The other deputies, Tom and Lloyd, came running into the narrow hallway, weapons drawn. “What the hell?” asked Tom. “Bert?”
“He’s dead,” I said.
David Parrish, who had stood quietly during the entire time we’d been in the hall, began to explain the situation to the stunned deputy U.S. marshals.
Jock looked at me and said, “Who the hell hired the Guatemalans?”
The answers would change our view of the world we thought we understood and make us question the dimensions of the good-evil dichotomy.
“This thing won’t be over until we find Mariah,” J.D. said over a drink at Tiny’s. It was late and we’d had a full day. Teams from the marshal’s office, the FBI, DEA, and Miami-Dade Police Department had swarmed over the little house full of death. They found five bodies burned in the scrub that had gone up with such speed and ferocity that the men hadn’t been able to escape. Their car was found on a street in the neighboring subdivision on the other side of the palmetto field.
We’d all given detailed statements to representatives of the various agencies, and the FBI plane flew us home. It was nearing ten in the evening and we were winding down at a corner high-top table in what the owner Susie Vaught called the best little bar in paradise.
“I’m sorry I had to shoot that young marshal. I know it was the right thing to do, but it’s going to stay with me for a while.”
“Probably forever,” said Jock. “And that’s what makes you one of the good guys.”
“I barbequed five guys this afternoon,” I said, “and I don’t feel any remorse whatsoever.”
“You will, podna,” said Jock. “I know you too well.”
“Yeah,” said J.D. “You still dream about enemy soldiers you killed.”
“How do we go about finding Mariah?” I asked.
“The same way we find any murderer,” said J.D. “We just keep on plugging.”
“Did you believe Fuentes when he said he didn’t know anything about the gangbangers?” I asked Jock.

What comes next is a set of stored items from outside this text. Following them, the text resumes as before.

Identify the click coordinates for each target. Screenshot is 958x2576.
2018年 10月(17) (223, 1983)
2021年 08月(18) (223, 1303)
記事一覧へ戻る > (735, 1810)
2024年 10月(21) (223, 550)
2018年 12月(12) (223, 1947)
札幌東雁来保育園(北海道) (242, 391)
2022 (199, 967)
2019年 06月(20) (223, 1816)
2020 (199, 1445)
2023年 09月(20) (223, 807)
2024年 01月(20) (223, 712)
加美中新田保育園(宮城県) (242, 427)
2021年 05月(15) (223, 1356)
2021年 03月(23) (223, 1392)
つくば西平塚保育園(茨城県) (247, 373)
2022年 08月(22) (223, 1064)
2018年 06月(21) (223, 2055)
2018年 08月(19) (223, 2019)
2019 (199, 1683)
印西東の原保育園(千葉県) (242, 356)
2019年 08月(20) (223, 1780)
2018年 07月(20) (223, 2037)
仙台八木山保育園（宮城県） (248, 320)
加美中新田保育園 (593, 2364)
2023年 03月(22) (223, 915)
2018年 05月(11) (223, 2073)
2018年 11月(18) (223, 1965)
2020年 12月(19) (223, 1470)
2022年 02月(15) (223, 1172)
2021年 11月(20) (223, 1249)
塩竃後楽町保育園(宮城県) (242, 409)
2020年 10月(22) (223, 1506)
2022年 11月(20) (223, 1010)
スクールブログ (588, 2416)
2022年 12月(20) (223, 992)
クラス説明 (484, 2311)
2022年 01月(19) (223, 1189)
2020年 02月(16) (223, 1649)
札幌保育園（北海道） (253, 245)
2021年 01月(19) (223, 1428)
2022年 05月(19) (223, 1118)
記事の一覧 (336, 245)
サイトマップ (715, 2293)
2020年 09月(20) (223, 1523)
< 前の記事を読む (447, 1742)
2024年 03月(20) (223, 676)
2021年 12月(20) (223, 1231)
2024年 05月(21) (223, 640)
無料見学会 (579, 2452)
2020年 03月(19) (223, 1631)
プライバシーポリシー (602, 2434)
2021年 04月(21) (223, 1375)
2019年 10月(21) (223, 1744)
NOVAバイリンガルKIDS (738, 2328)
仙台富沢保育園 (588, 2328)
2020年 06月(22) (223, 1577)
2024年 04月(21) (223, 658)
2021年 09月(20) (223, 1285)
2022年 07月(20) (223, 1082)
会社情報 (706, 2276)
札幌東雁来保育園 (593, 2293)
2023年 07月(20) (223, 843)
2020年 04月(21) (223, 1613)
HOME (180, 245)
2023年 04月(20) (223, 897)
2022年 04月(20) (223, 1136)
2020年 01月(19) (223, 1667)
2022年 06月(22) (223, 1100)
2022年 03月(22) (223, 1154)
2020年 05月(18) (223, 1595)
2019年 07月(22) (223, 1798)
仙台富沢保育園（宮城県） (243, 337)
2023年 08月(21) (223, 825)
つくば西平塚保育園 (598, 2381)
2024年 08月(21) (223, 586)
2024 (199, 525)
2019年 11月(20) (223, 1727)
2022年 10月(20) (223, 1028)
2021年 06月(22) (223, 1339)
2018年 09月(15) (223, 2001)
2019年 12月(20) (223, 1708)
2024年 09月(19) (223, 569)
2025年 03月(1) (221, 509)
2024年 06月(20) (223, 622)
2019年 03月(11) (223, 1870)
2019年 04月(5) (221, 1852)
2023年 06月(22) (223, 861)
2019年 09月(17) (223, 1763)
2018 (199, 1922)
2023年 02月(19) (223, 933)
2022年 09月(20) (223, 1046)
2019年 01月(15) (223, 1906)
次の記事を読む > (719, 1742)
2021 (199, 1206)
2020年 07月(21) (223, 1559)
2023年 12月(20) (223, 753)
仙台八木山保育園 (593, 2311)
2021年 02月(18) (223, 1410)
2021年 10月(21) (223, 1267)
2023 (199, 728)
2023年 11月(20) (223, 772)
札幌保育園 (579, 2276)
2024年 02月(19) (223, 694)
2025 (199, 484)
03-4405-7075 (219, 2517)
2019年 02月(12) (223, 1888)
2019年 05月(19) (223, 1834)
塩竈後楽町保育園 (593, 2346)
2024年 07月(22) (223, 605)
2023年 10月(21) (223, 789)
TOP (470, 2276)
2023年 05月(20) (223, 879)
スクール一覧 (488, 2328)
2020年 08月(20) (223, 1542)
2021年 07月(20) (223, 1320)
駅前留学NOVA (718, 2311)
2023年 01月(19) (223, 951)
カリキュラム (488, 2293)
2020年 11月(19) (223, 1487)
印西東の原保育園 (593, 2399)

“Yeah. I think he was telling the truth. Since Perez was the handler for
the operation against J.D., and he didn’t know anything about the Guatemalans, I doubt that Fuentes did either.”
“Mariah must be the one behind the Guatemalans,” I said. “But I don’t get the connection to Gene.”
“Maybe,” J.D. said, “Mariah was protecting her mole in Jock’s agency.”
“I don’t think the Fuentes cartel is big enough to worry about that sort of thing,” Jock said.
“Suppose,” I said, “that Fuentes was moving in on some of the bigger guys. He’d sure have a leg up if he knew the inner workings of the big cartels. He could find out a lot from the agents who had infiltrated the major groups.”
“True,” Jock said, “but if Mariah was after information for Fuentes, why kill the agents?”
J.D. said, “Maybe Fuentes had inside information from the mole as to who these agents were and where they would be at a certain time. He could have had the agents kidnapped, tortured, and wrung dry of information, and then have them killed and dumped. Your agency would think they had been killed by the cartels they had infiltrated.”
“That’s a pretty good hypothesis,” said Jock.
“I don’t understand why Mariah hired Bert,” I said. “If she were going to have Perez killed, that’d make some sense. But Bert could have taken Perez out at any time after he got to the safe house.”
“Maybe,” said J.D., “Mariah had Bert as a safety valve of sorts. Let Fuentes exact his revenge on Perez, but have somebody in place in case Fuentes ran into trouble. She might not have trusted him to keep his mouth shut.”
“That has a certain twisted logic to it,” I said. “Perez seemed to be of the opinion that Mariah ran things and that Fuentes was just the figurehead. Maybe she always considered her husband expendable.”
“I’m not going to feel safe until we get all of this wrapped up,” said J.D. “I’d also like to find that cretin Flagler or Worthington or whatever his name is.”